- John Lang
- 0
- 1376
- 60
Dla wielu to przerażająca myśl, pomysł, że samochód pewnie pewnego dnia będzie jeździł sam. Widzieliśmy już rozpowszechnienie pomocy dla kierowcy w ciągu ostatnich 20 lat, od przeciwblokujących hamulców po kontrolę stabilności, a od niedawna takie funkcje, jak adaptacyjny tempomat i systemy unikania kolizji.
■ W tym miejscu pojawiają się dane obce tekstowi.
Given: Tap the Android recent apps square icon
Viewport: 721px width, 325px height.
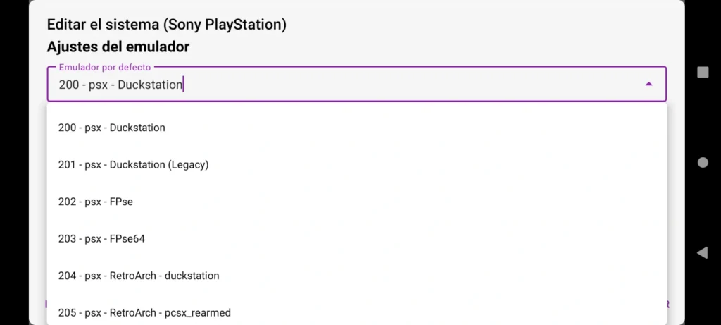Looking at the screenshot, I should 702,72.
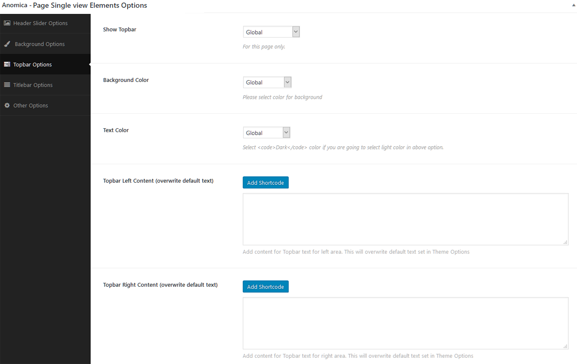Click the resize handle of the left content textarea
Image resolution: width=577 pixels, height=364 pixels.
click(565, 242)
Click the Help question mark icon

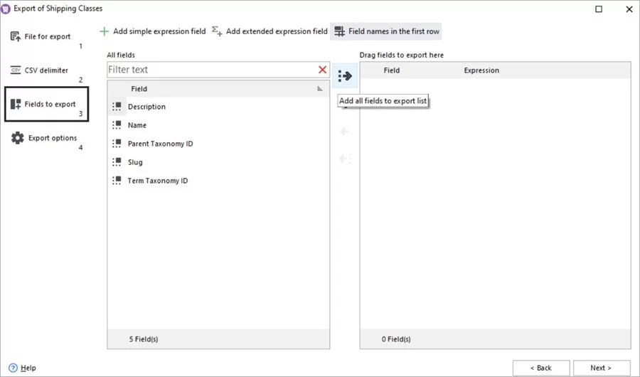[x=13, y=368]
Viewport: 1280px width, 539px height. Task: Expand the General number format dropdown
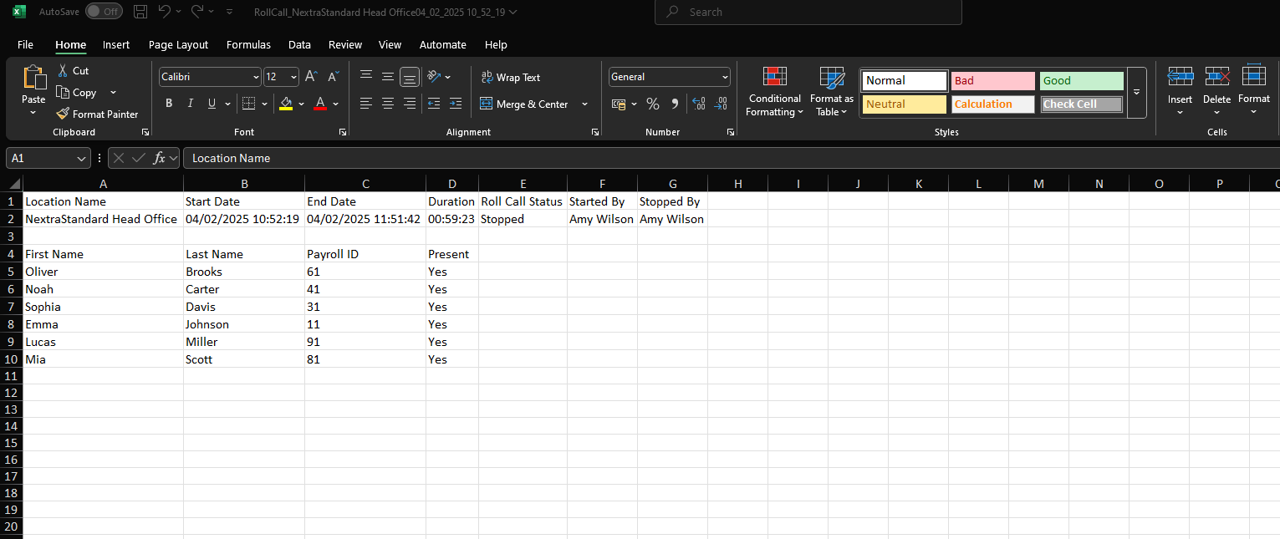724,77
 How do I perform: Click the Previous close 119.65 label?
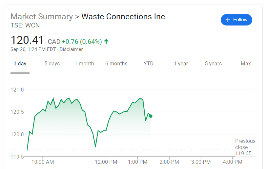pyautogui.click(x=245, y=147)
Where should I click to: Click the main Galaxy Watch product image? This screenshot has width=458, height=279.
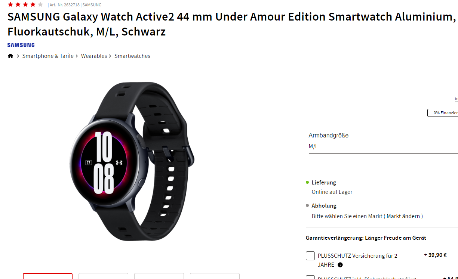tap(132, 161)
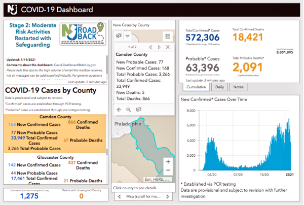304x205 pixels.
Task: Switch to the Notes tab
Action: 238,87
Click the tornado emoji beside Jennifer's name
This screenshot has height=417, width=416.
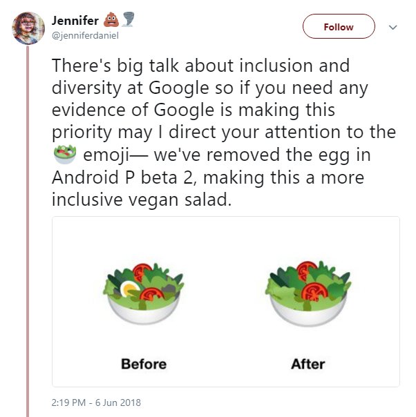click(x=126, y=19)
W efekcie idea samochodu bez kierowcy z każdym dniem stawała się coraz bliższa rzeczywistości. Aby dowiedzieć się, jak nerwowi mogą być kierowcy na myśl o autonomicznym pojeździe, Departament Transportu Stanów Zjednoczonych zdecydował się przeprowadzić mały eksperyment, wyposażając kilka samochodów w sprzęt, który pozwala im rozmawiać i uczyć innych. Następnie zabierze pojazdy na tor testowy i przeprowadzi symulację sytuacji, takich jak potencjalne sytuacje wypadkowe, w tym zderzenia czołowe.
DOT chce oceniać reakcje kierowców, gdy pojazdy interweniują i przejmują kontrolę. Producenci samochodów biorący udział w programie w USA to Ford, General Motors, Honda, Hyundai, Toyota i Volkswagen.
W innych częściach świata planowane są podobne testy, w tym samochody bez napędu wyjeżdżające na ulice w Niemczech i na torze wyścigowym w Belgii. Szanowni Państwo, wydaje się, że wkrótce może nadejść era „prawdziwej” motoryzacji Wielkiego Brata.